Agrandissement : Illustration 1
Le visage de Transito Amaguaña est peint sur beaucoup de murs en Équateur, à Quito, à Cayambé,... mais c’est à La Chimba, au pied du majestueux volcan Cayambé endormi sous la neige, que vécut et repose l’une des leaders emblématiques du mouvement indigène qui bouscula au XXème siècle l’oligarchie raciste équatorienne.
Agrandissement : Illustration 2
Née à La Chimba en 1909 de paysans Kichwa, Transito Amaguaña fut très tôt marquée par les traitements inhumains infligés aux Indiens. Âgée d’une vingtaine d’années, elle participa activement au mouvement de protestation, en première ligne dans les grèves et les marches.
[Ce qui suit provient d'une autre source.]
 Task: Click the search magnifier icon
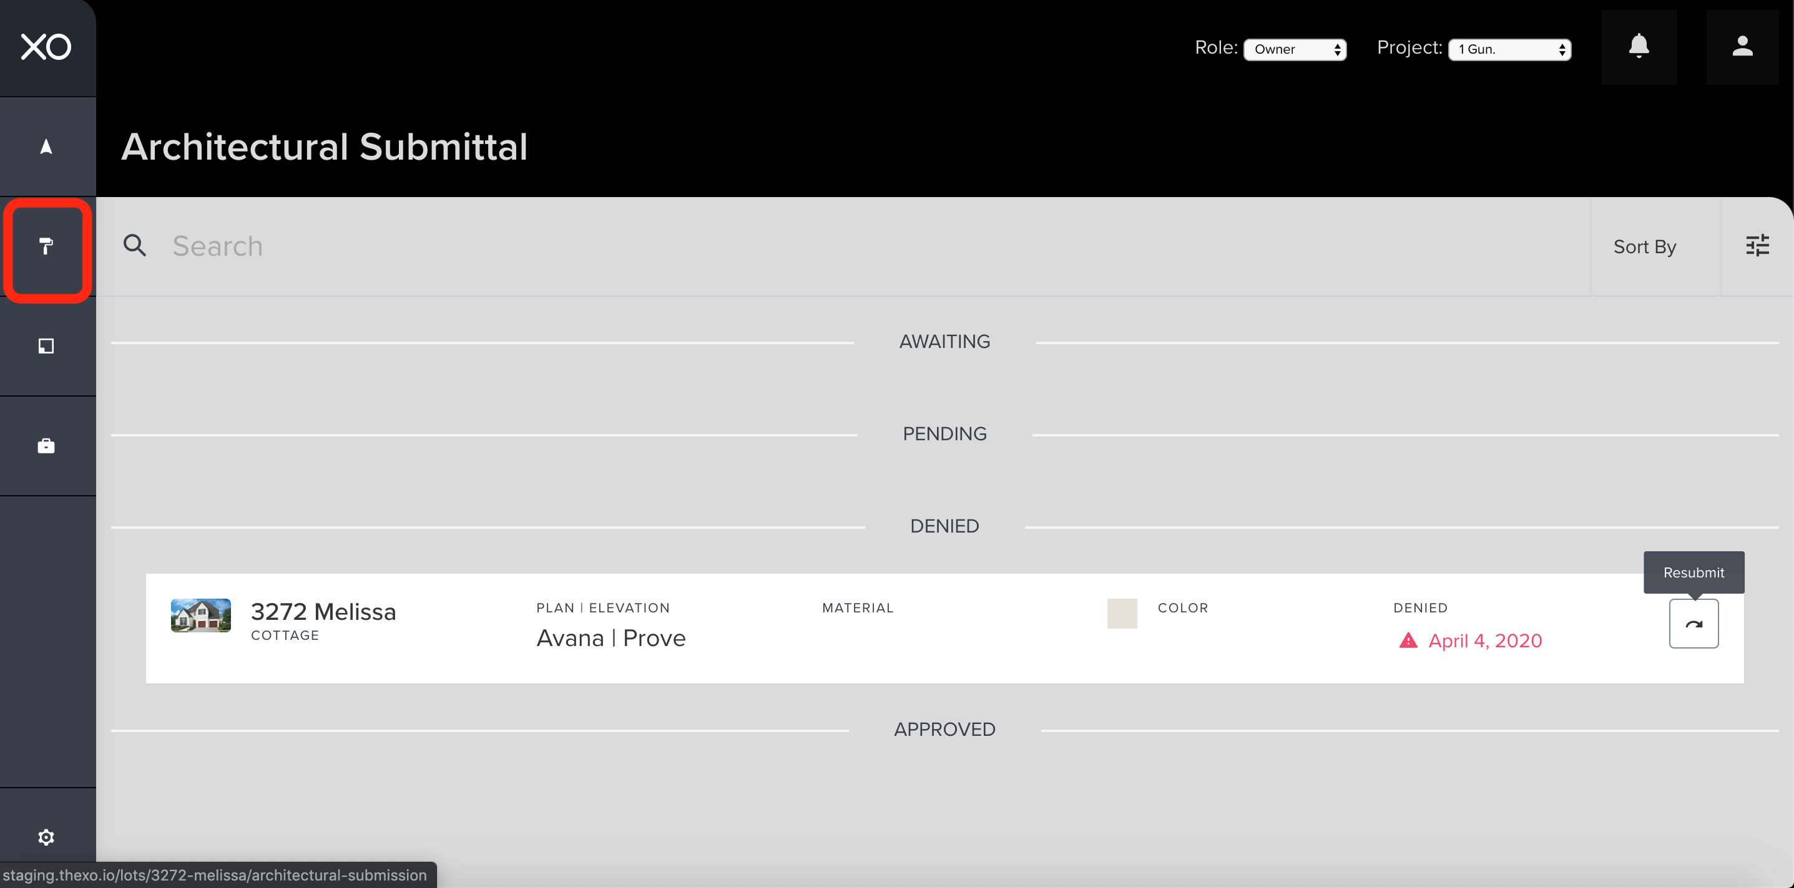coord(134,246)
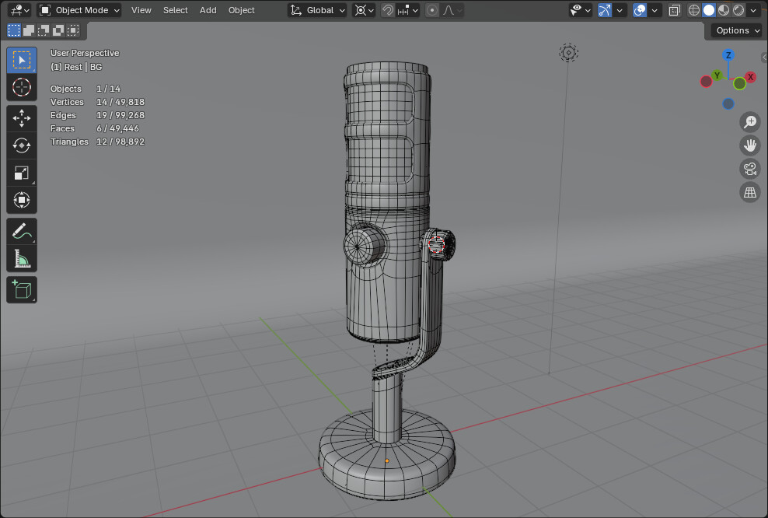The image size is (768, 518).
Task: Open the Add menu
Action: pos(208,10)
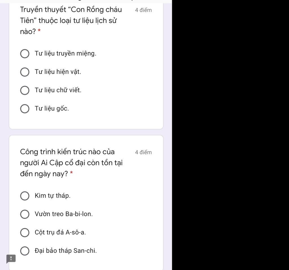Screen dimensions: 289x270
Task: Click the "Cột trụ đá A-sô-a." label text
Action: [x=60, y=232]
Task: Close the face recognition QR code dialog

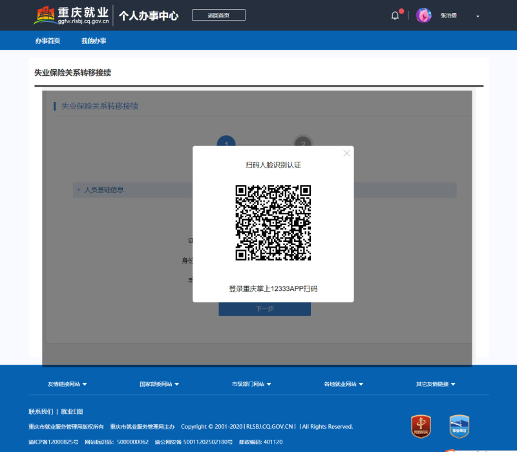Action: [x=346, y=153]
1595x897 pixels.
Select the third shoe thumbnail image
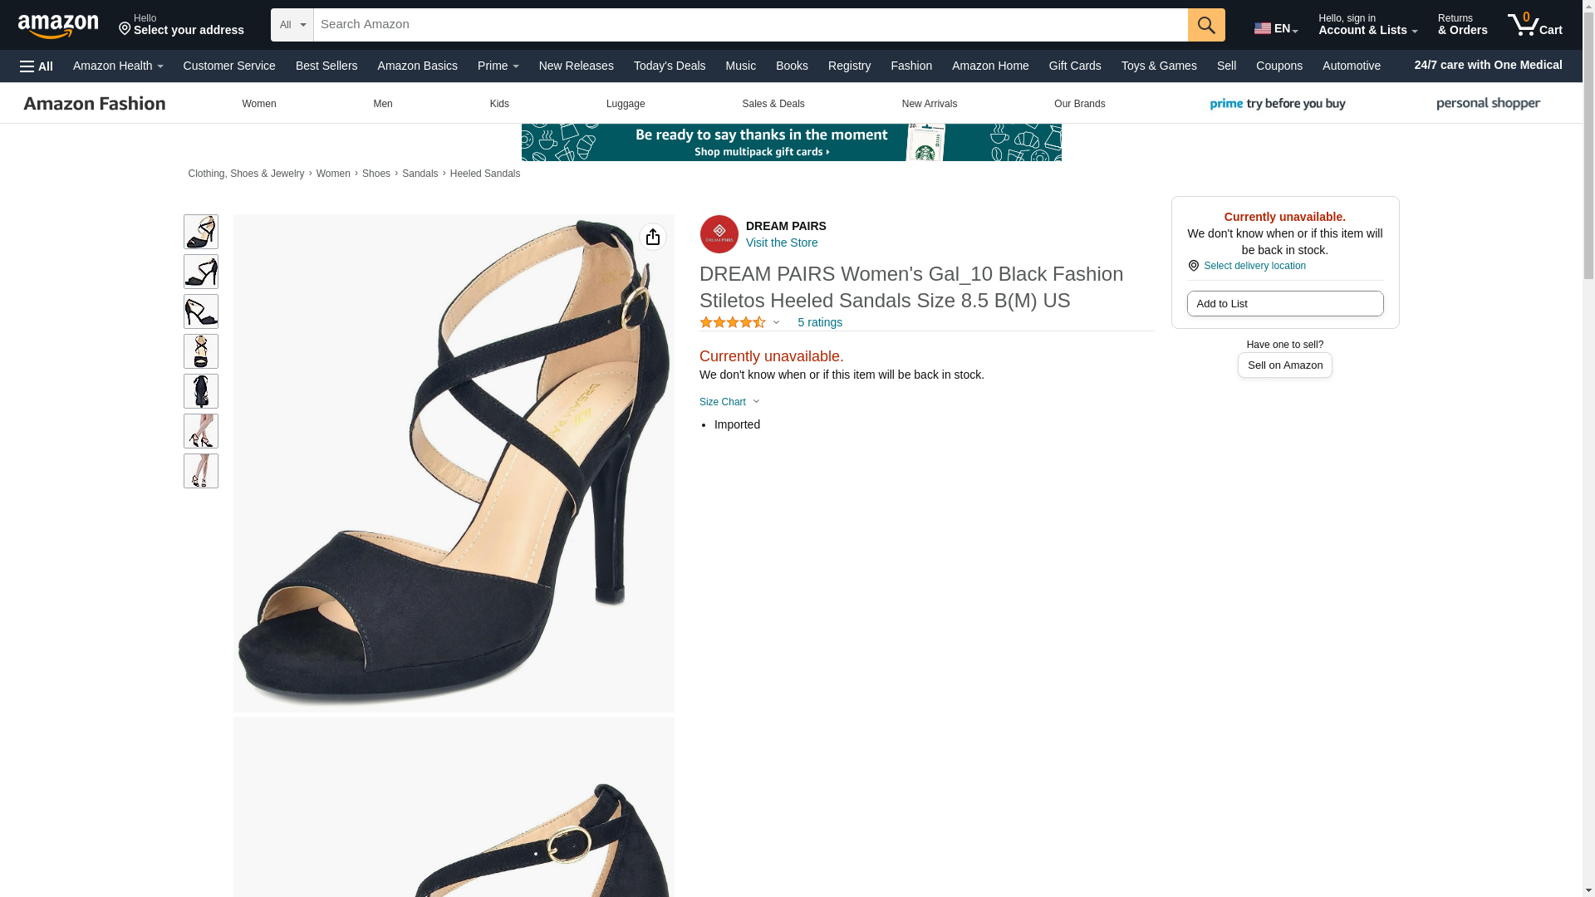(x=200, y=311)
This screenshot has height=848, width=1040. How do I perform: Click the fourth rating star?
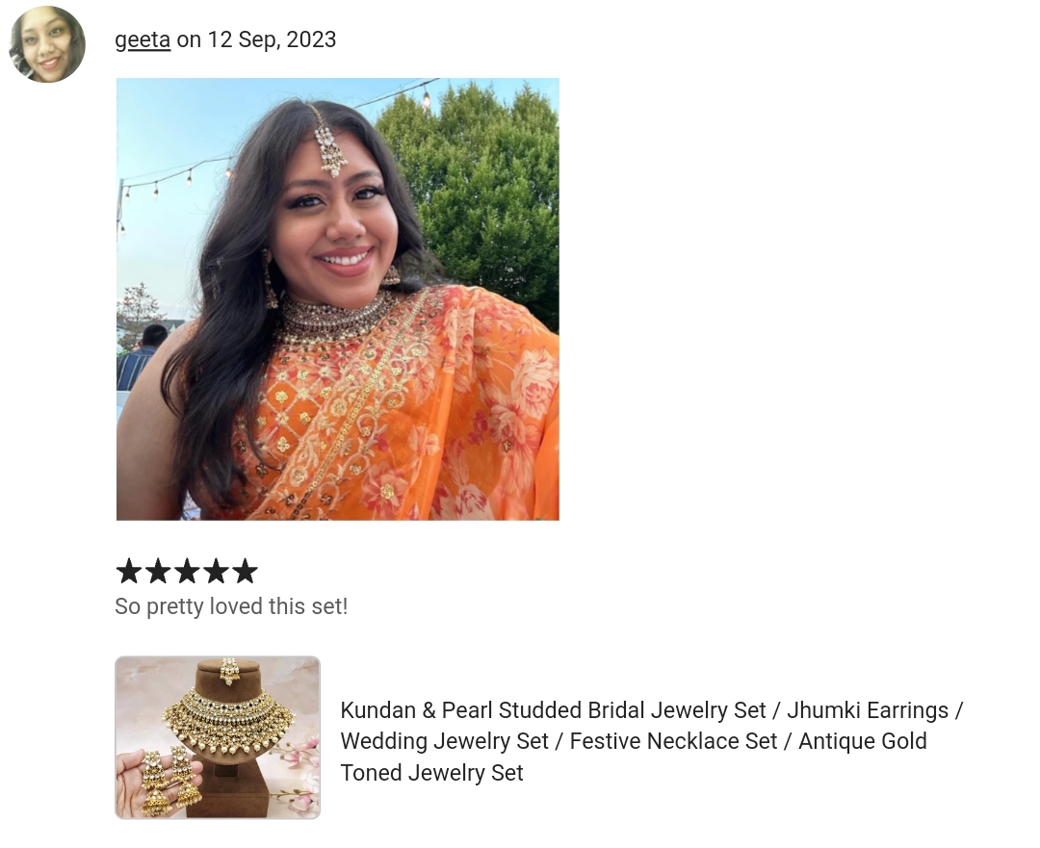coord(217,571)
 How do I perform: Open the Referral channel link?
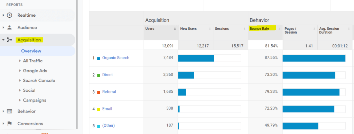pos(109,92)
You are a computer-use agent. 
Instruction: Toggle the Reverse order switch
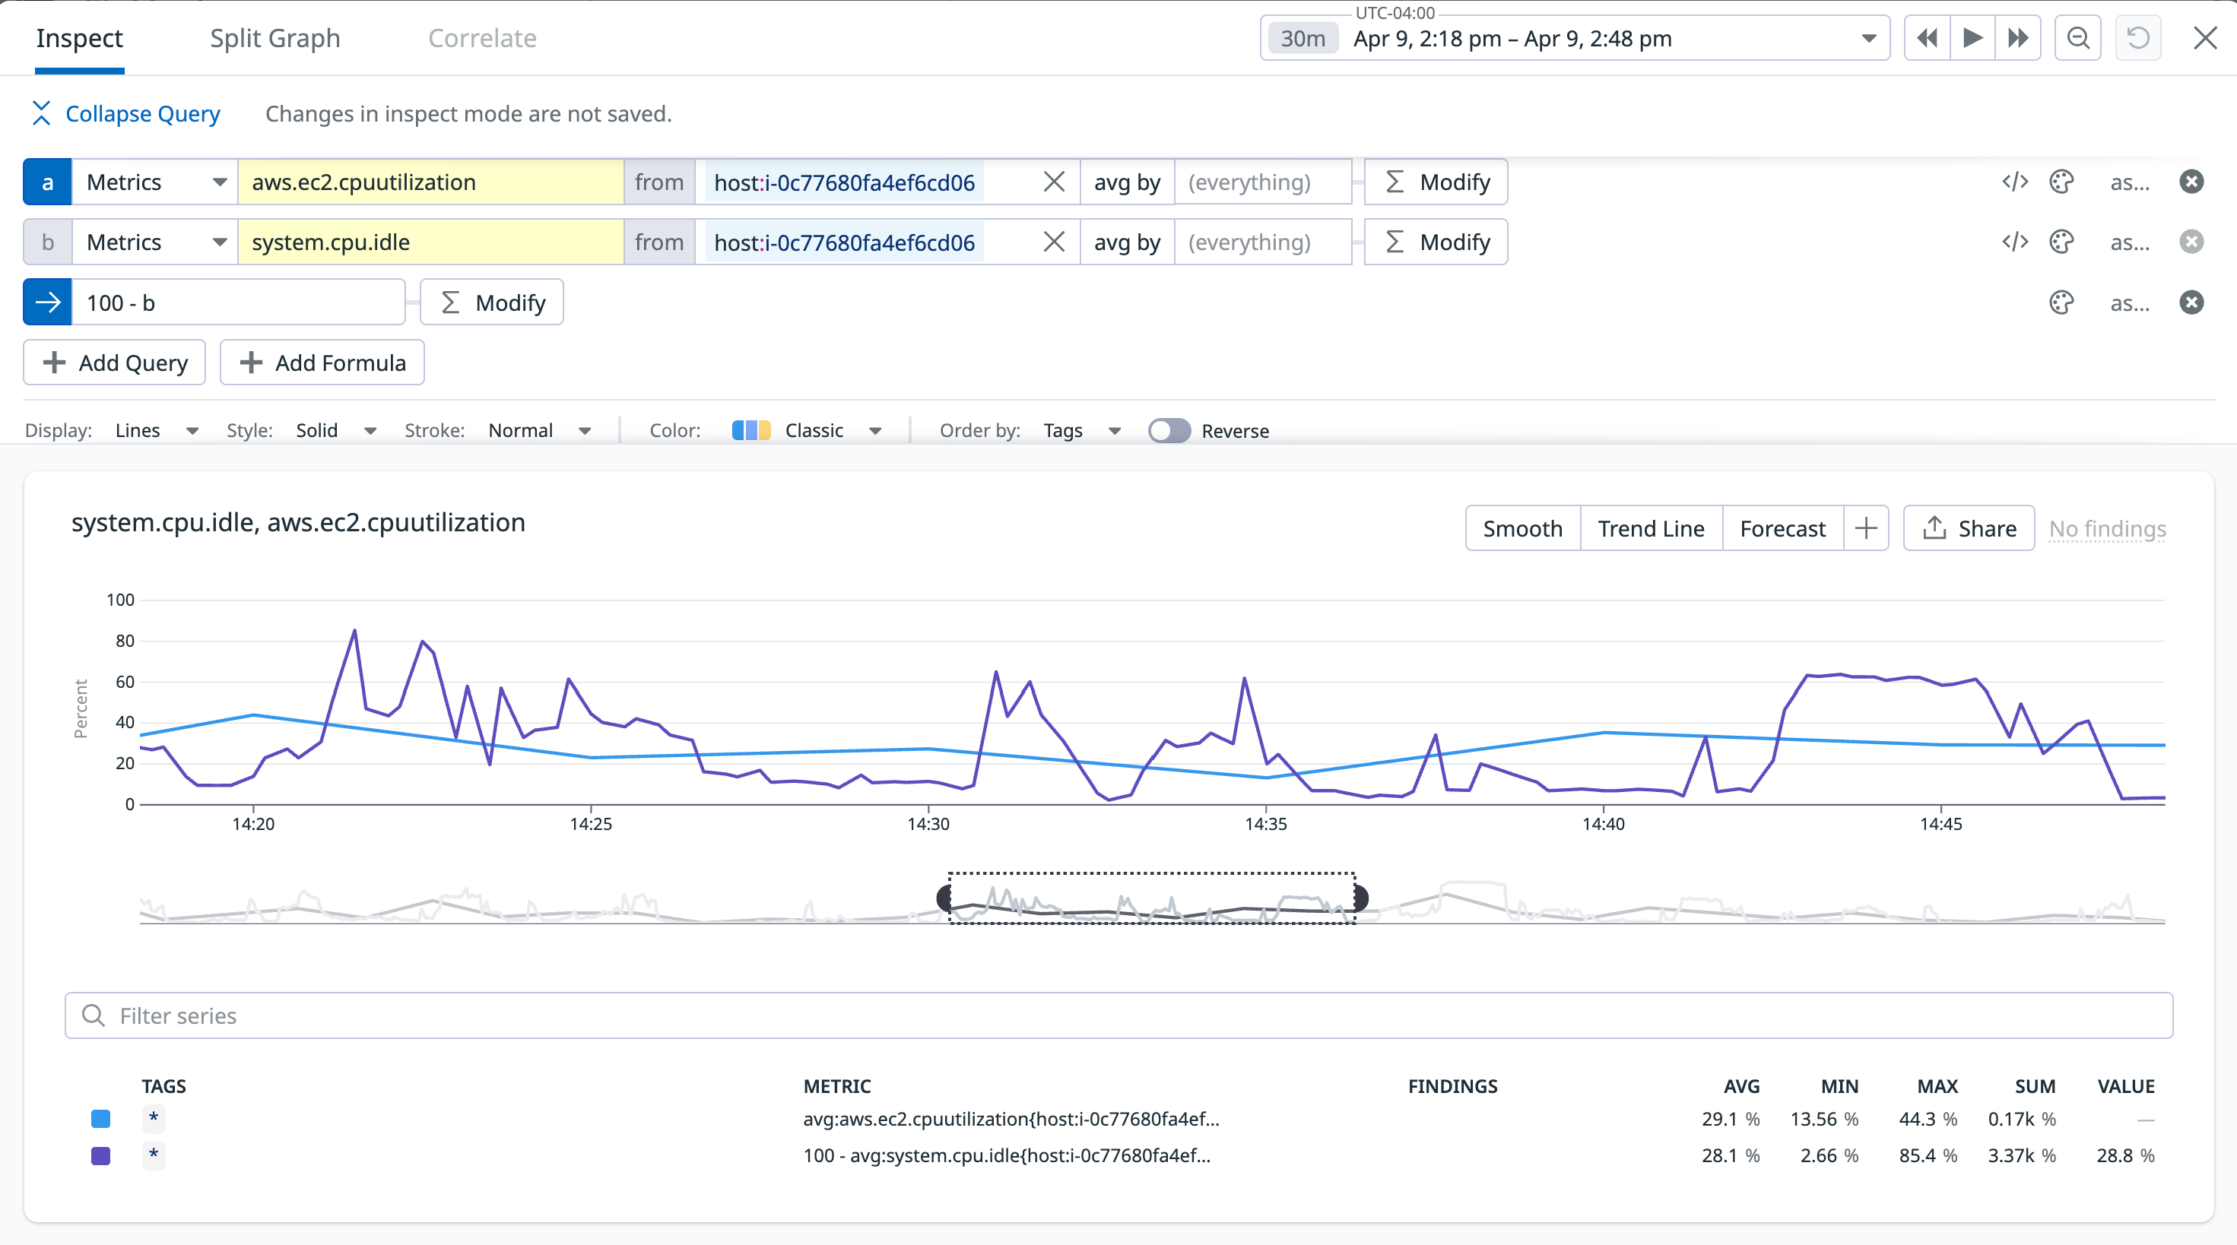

Elle devint ainsi une des figures importantes du mouvement indigène et milita au sein du parti communiste équatorien créé en 1926. Cette lutte permit que cessa le servage (huasipungo) dans les haciendas tenues par de riches propriétaires, et que la terre soit rendue aux communautés indiennes.
Que les salaires soient augmentés
Que le travail se finisse le samedi
Que le journée de travail ne dure que huit heures
Que soit supprimé le cumul du travail et de la corvée
Que soient restitués les terres
Que soient supprimés l’impôt sur les récoltes
Que soient supprimés le huasipungo
Nous nous déclarons en grève ! Et nous arrêtons le travail !
Extrait des revendications de la grève de 1931 qui valut à Transito Amaguaña plusieurs années de clandestinité.
Elle décéda en 2009. Sa tombe imposante marque désormais l’entrée de La Chimba. L’ancienne hacienda où sa famille a été asservie a été reconvertie en centre culturel dédié à sa mémoire. Selon son souhait, sa tombe est faite d’autant de petites pierres que d’Indiens qui ont lutté à ses côtés.
Agrandissement : Illustration 3
Devant le centre culturel, Maura Necpas s’entretient avec une femme de la communauté portant les habits traditionnels. Responsable du centre, Maura a à coeur de transmettre l’histoire de sa communauté et de Transito Amaguaña.
Agrandissement : Illustration 4
La rue principale de la Chimba à proximité de la maison de Maura. Un peu plus haut l’église et le stade de foot et quelques petites épiceries. Les voitures et les motos remplacent depuis une vingtaine d’année les chevaux et la marche à pied.
Agrandissement : Illustration 5
En remontant la rue principale, on tombe sur l’ancienne école de la communauté. Grâce au combat de Transito Amaguaña, les enfants purent au début des années 1950 suivre pour la première fois un enseignement bilingue Kichwa et espagnol. Le Kichwa est un dialecte de la famille de langue Quechua langue parlée par les Indiens des Andes de la Colombie au Chili.
“Mes parents parle Kichwa. Je le comprends mais je le parle peu. Mes enfants ne le parlent pas” - Maura.
Aujourd’hui, les enfants de la Chimba se rendent à l’école primaire flambant neuve de la communauté voisine, Pisello, construite dans le cadre du projet Unidades Educativas del Milenio lancée par l’Etat en 2005.
Agrandissement : Illustration 6
Maura est devant l’arbre qui borde l’un des terrains de sa famille, à côté du cimetière. Son mari et son fils construisent un petit muret pour délimiter ce qui sera un jardin de plantes médicinales. Maura tricote une écharpe pour sa nièce dont la mère est serveuse dans un restaurant à Barcelone. Ses deux frères habitent également en Espagne, l’un pense revenir, il travaille pour un maraîcher et La Chimba lui manque.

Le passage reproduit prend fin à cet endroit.